=== Исходный текст ===
Литература всегда будет учить хорошему, она не будет учить только одному – умению мыслить, потому что литература как раз есть способ обходиться без мысли. Согласимся, есть разница: «полюблять жизнь» и осмысливать феномен жизни. Литература ценна в культурном отношении постольку, поскольку помогает осмысливать жизнь. Функция «заставлять полюблять жизнь» – всецело идеологическая, благородная, но ненаучная, далекая от императива культуры: думать и переживать истинность и вместе с тем несостоятельность мысли по сравнению с бессмысленной жизнью.
Таким образом, высокая литература существенно обогащает архетип, хотя и не отменяет его. Обогащение происходит за счет смысла, за счет того самого ментального уровня, где вызревает концептуальная содержательность. И свое истинное культурное значение литература получает в измерении нелитературном – научно-философском, где архетип принимается к сведению, и даже становится точкой отсчета, но не рассматривается в качестве истины, добытой мыслящей материей. Истина жизни (чувства) разводится с истиной мысли – в этом и заключена истина культуры.
=== Выдержка из данных ===
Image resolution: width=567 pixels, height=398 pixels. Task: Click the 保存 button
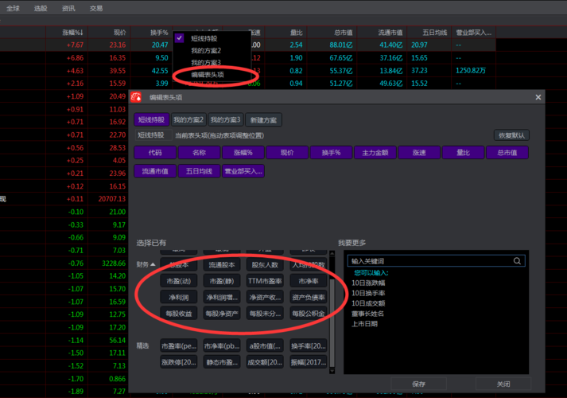tap(419, 384)
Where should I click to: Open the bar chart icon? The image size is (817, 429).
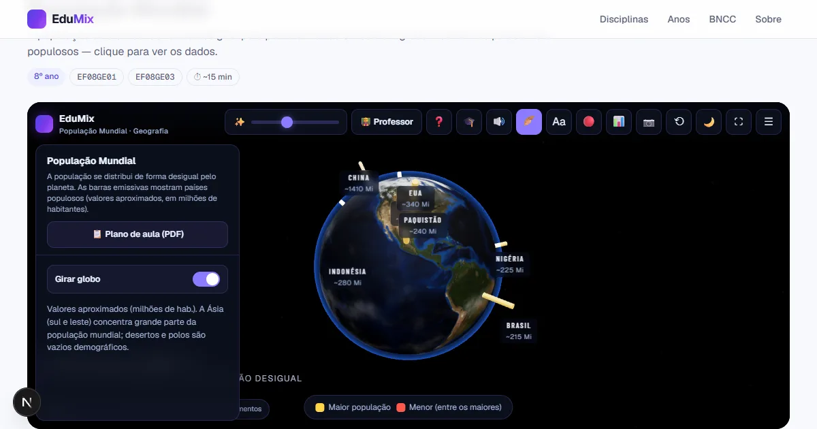pos(619,122)
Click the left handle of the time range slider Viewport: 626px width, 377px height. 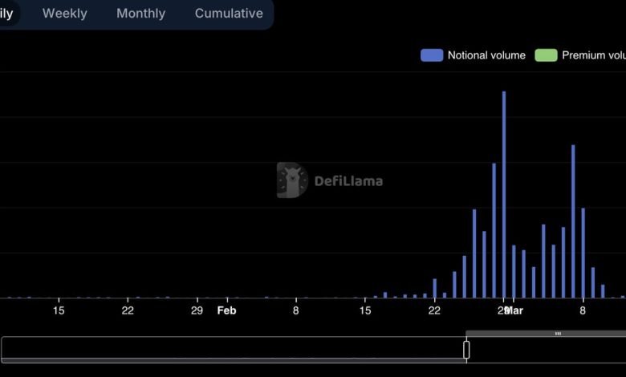(466, 350)
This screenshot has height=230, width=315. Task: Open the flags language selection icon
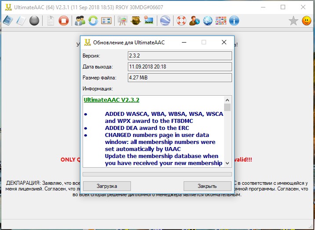pyautogui.click(x=221, y=21)
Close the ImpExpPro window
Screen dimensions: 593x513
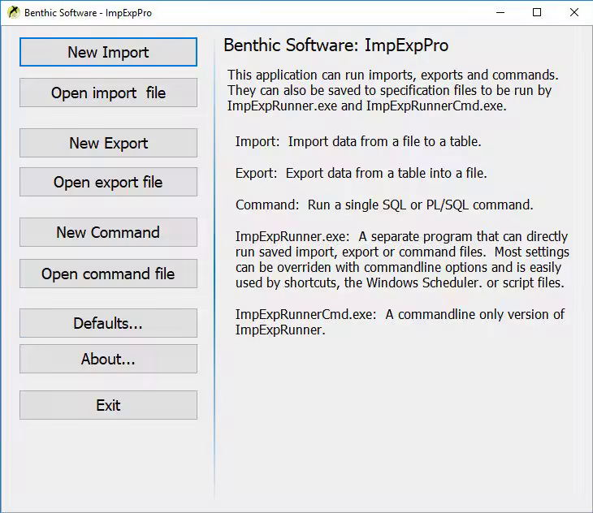click(574, 12)
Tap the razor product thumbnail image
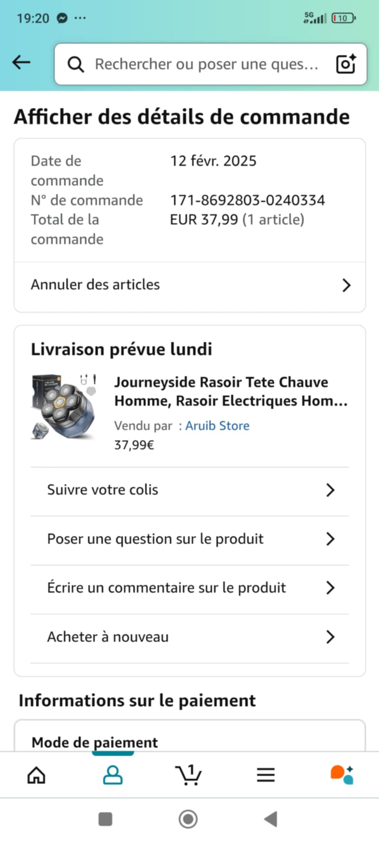 (64, 407)
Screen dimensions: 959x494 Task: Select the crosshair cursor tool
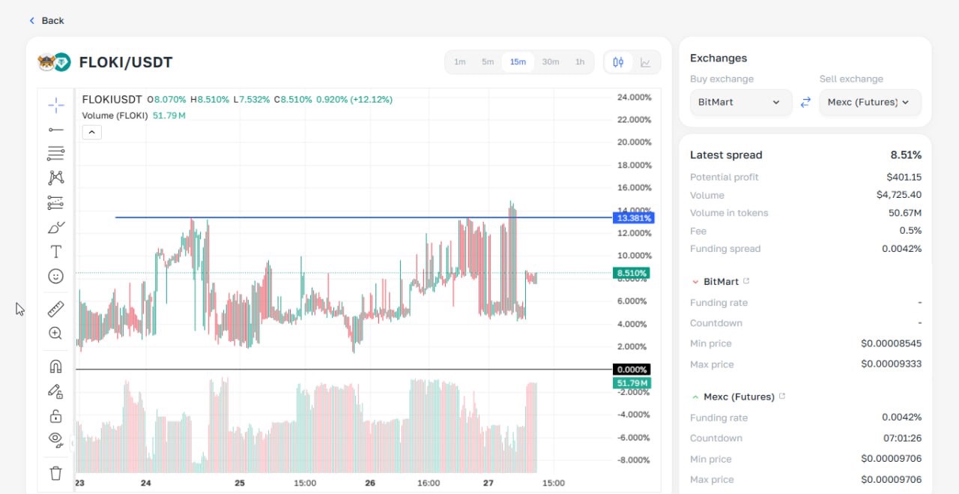[56, 106]
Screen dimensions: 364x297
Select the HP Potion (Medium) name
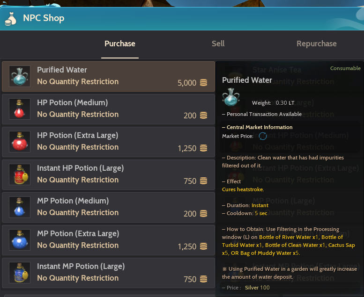[72, 102]
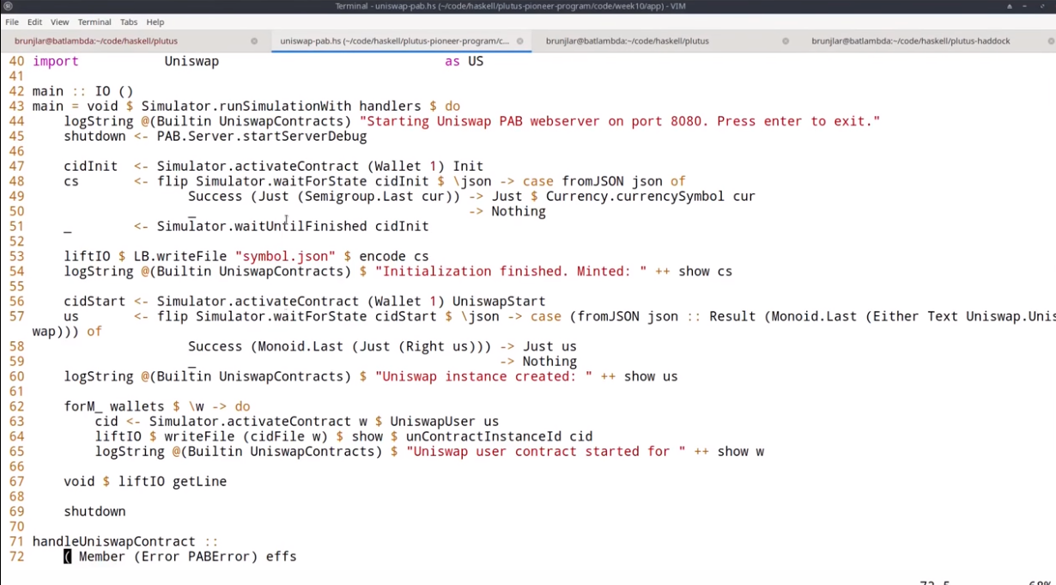Select the uniswap-pab.hs VIM tab
The width and height of the screenshot is (1056, 585).
394,41
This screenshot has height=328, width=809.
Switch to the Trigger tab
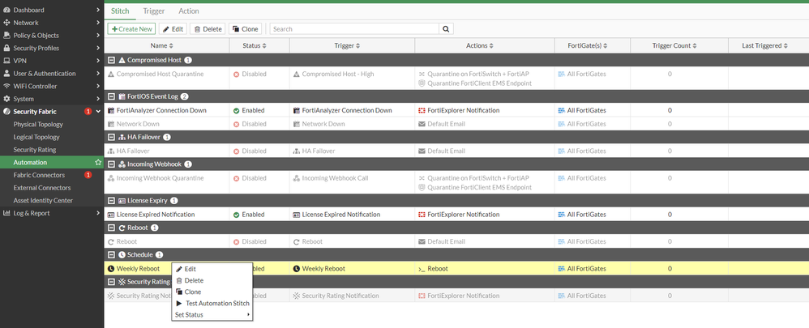coord(154,11)
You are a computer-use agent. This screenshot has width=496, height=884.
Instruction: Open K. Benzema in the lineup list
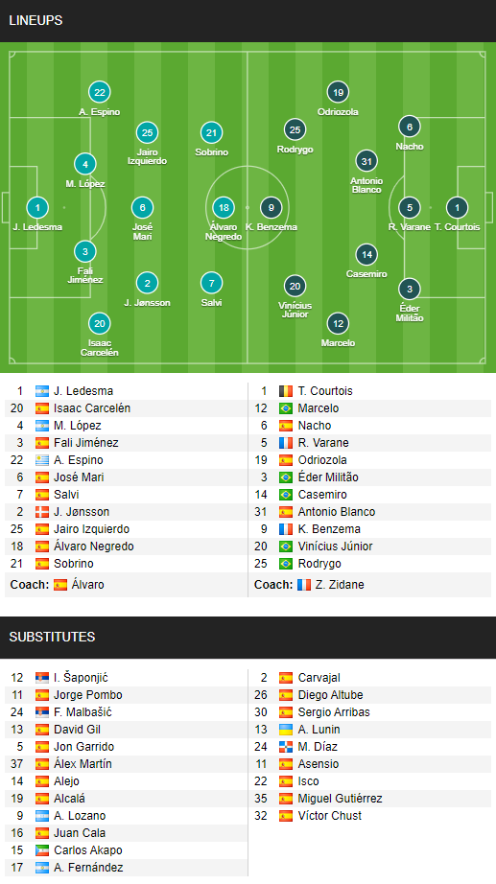coord(329,529)
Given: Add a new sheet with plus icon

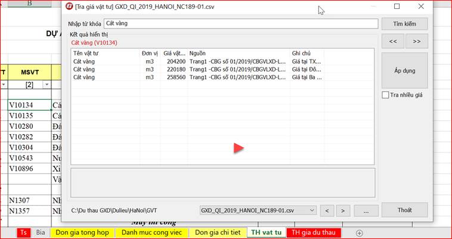Looking at the screenshot, I should click(359, 232).
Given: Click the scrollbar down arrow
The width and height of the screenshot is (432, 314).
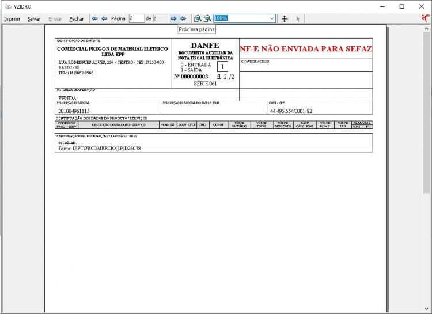Looking at the screenshot, I should 426,309.
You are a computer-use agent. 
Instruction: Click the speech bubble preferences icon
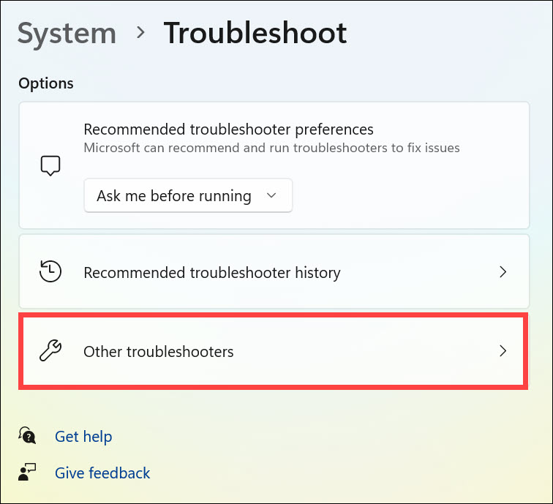tap(50, 165)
===
Задания для выполнения >>
**A)** В каком измерении, согласно тексту о литературе, литература получает свое истинное культурное значение?
**B)** Воспроизведите без изменений фрагмент текста о литературе: начните со слов «Литература всегда будет» и остановитесь после слов «с бессмысленной жизнью.».
Строки здесь никакой роли не играют.

Ответы >>
**A)** В нелитературном, научно-философском измерении.

**B)**
Литература всегда будет учить хорошему, она не будет учить только одному – умению мыслить, потому что литература как раз есть способ обходиться без мысли. Согласимся, есть разница: «полюблять жизнь» и осмысливать феномен жизни. Литература ценна в культурном отношении постольку, поскольку помогает осмысливать жизнь. Функция «заставлять полюблять жизнь» – всецело идеологическая, благородная, но ненаучная, далекая от императива культуры: думать и переживать истинность и вместе с тем несостоятельность мысли по сравнению с бессмысленной жизнью.